Home – Blog – Social Media: Not Content
November 3, 2016 —
The theory of social media is that it allows brands to leapfrog traditional media and forge relationships directly with customers using branded content. If you tell them great stories and connect with them in real time then your brand will become a hub for a community of consumers.
The reality is that building a brand in this era of social media has become a frustrating challenge making many brands less significant. The big platforms call the shots and the vast majority of brands are cultural mutes. This is not how things were meant to turn out.
While companies have put their faith in branded content for the past decade brute empirical evidence is forcing them to consider. In YouTube or Instagram rankings of channels by number of subscribers, corporate brands barely appear. Only four have cracked the YouTube Top 500.
YouTube’s greatest success, by far, is PewDiePie, a Swedish guy that critiques video games. He has 48.5 million subscribers with over 14 billion views. Coca Cola, by contrast, who launched their “Liquid & Linked” strategy, with great fanfare in 2011, currently have 1 million subscribers. McDonalds, one of the world’s biggest spenders on content have 275,000 subscribers (Oct ’16), about 200 times less than PewDiePie. The story on Instagram is much the same.
It turns out that consumers have little interest in the content that brands churn out. Very few people want it in their feed. Most view it as clutter, as brand spam.
Social, however, is a game changer and as branded content strategies fall flat we turn our thinking to what alternative branding methods can be empowered by social media.
Content has and will continue to be the commodity. It’s just at the moment there is too much of it, most of it is not very good and even if it is the resources needed to amplify it are considerable.
Brands generally succeed when they break through in culture with branding as a set of techniques designed to generate cultural relevance. Great examples include “Happy little Vegemites,” “I still call Australia Home,” “Slip, Slop, Slap,” the Carlton Draught Big ad, “My Dad picks the Fruit that goes to Cottees,” and Sam Kekovich’s love of Australian lamb.
This early form of branded content worked well because of the oligopoly represented by entertainment media. Consumer marketing companies could buy their way to fame by paying to place their brands in this tightly controlled cultural arena.
Once audiences could opt out of ads, it became harder for brands to buy attention.
So we can define value in today’s connected marketing and media landscape as the need for brands to create, influence, co-create and integrate themselves seamlessly in culture and relevant sub cultures.

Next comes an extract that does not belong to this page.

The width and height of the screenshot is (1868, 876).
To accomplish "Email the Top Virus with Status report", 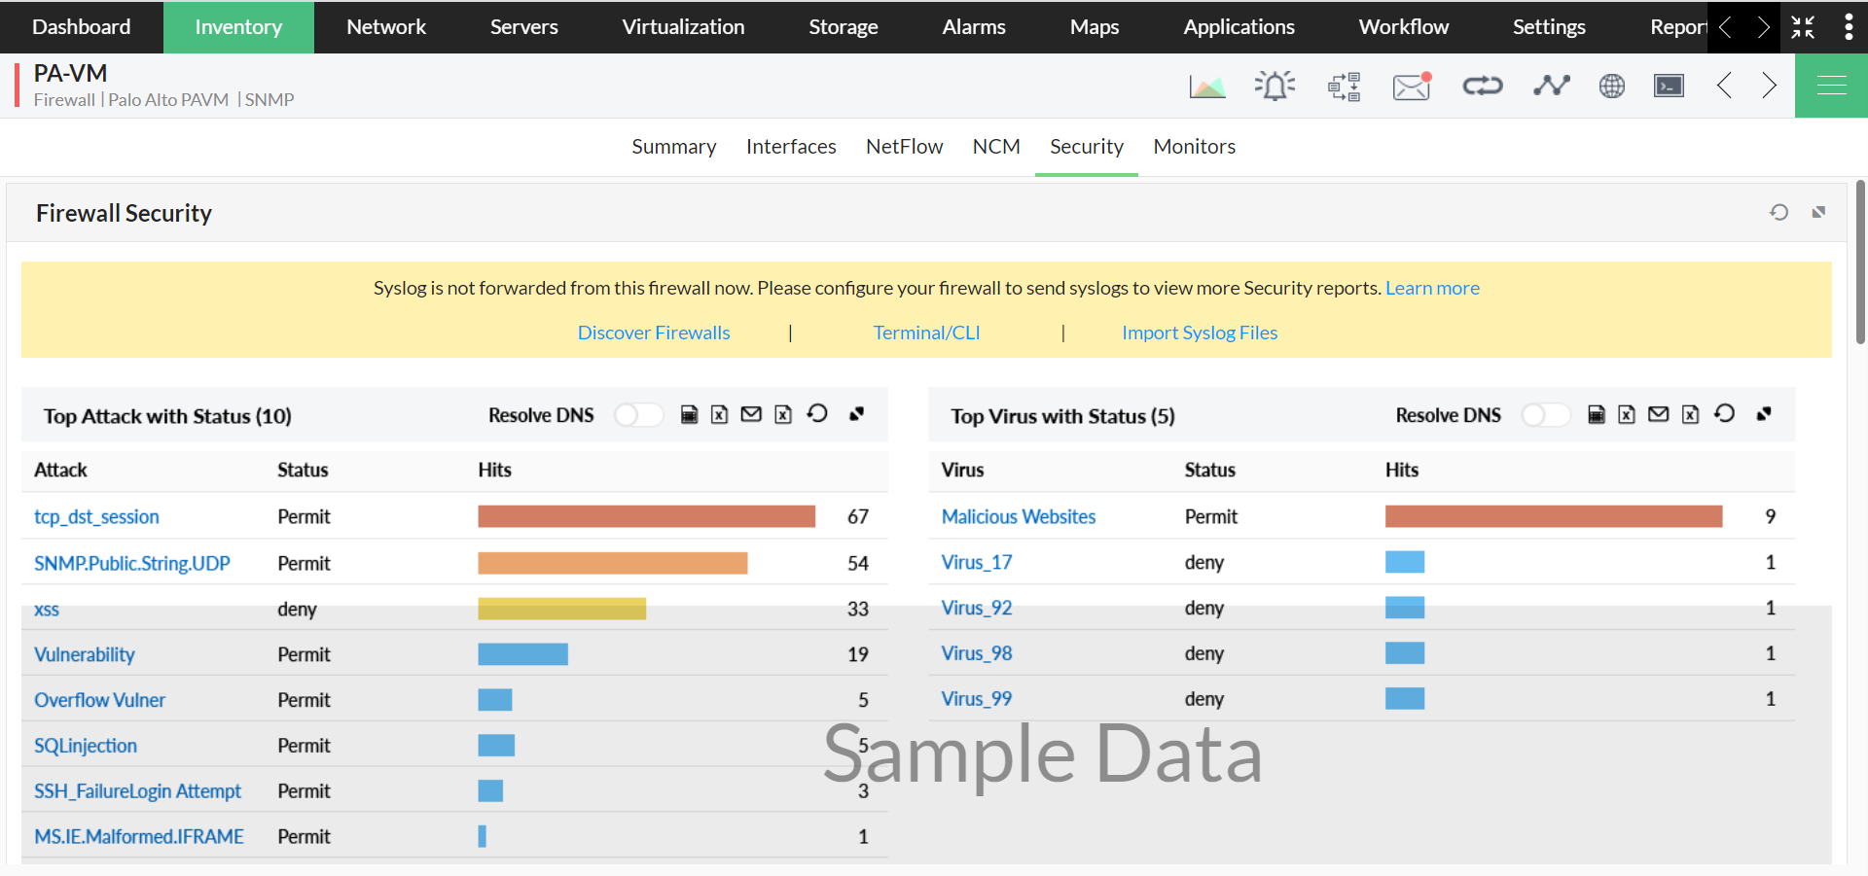I will [1659, 414].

The challenge for brands is they often cannot create culture by themselves and so must collaborate with influencers of culture across the spectrums who wield influence.
Broadly there are 3 types of influencer: Cultural, Reputational and Media.

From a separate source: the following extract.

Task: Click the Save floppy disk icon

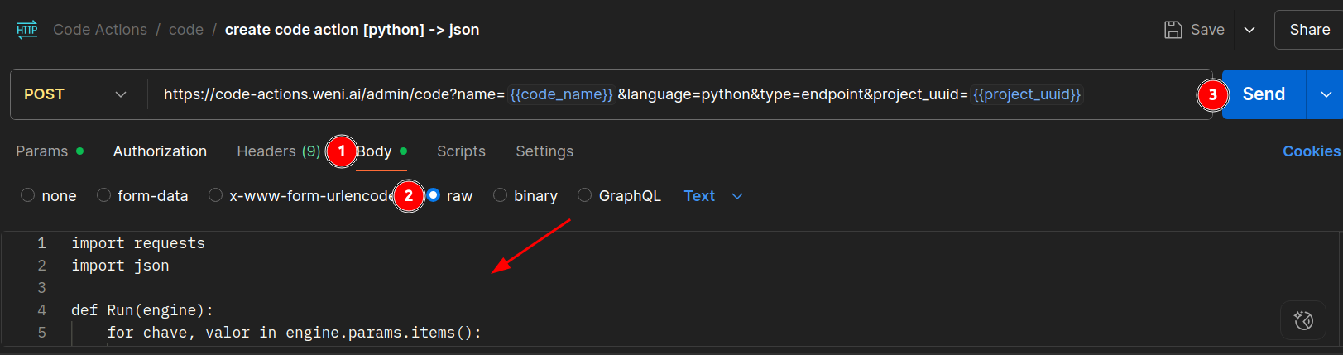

Cultural influencers can be celebrities but increasingly it is the influencers of subcultures, who are building audiences via Instagram, YouTube, Snapchat etc. that are becoming today’s trusted voices. It’s important that brands collaborate in this space rather than dictate heavy handed marketing, bringing new operational dynamics to the table.

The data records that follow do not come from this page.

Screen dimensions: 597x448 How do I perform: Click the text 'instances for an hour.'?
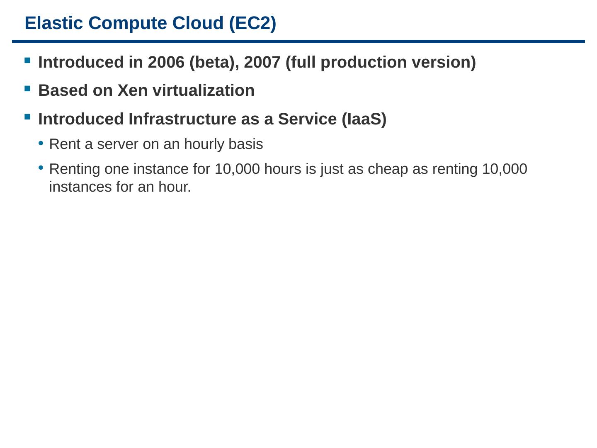(x=120, y=187)
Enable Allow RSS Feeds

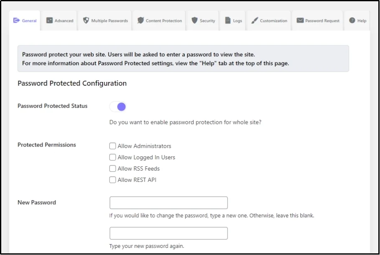point(112,168)
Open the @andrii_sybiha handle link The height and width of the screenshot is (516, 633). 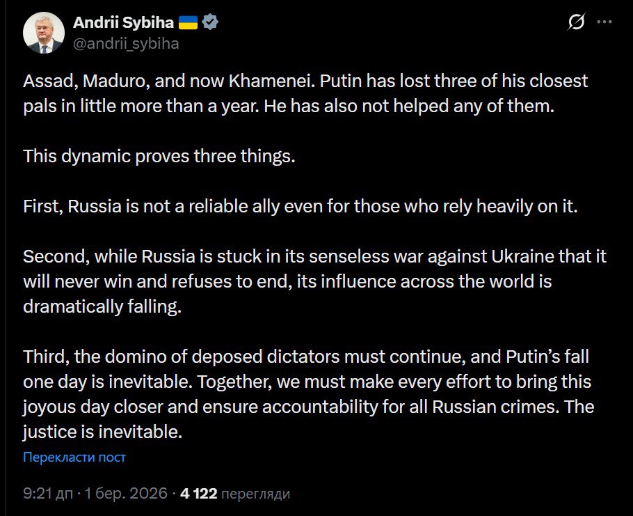pos(126,43)
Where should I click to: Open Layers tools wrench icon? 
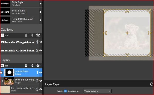38,66
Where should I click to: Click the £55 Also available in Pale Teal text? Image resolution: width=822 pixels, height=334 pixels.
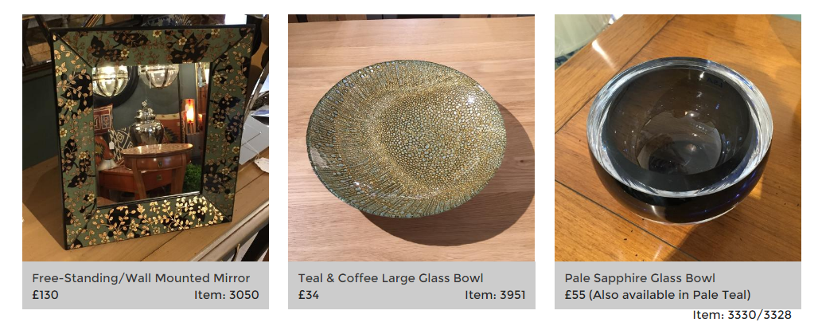click(657, 295)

Reputational influencers can range from employees to thought leaders, analysts and experts. The challenge for brands here is that what they do in this space needs to be integrated with cultural influencers.
Media influencers include “professionals” led by journalists and media companies but also importantly blogger networks and the power of their engaged niche audiences.
Content marketing has enjoyed a good run but it’s not enough to create content in a complex media ecosystem that makes it extremely difficult to break though and earn attention.
Brands will have to learn how to influence culture and sub cultures by collaborating with those who create it externally while coordinating their functions internally to generate attention and distribution at scale.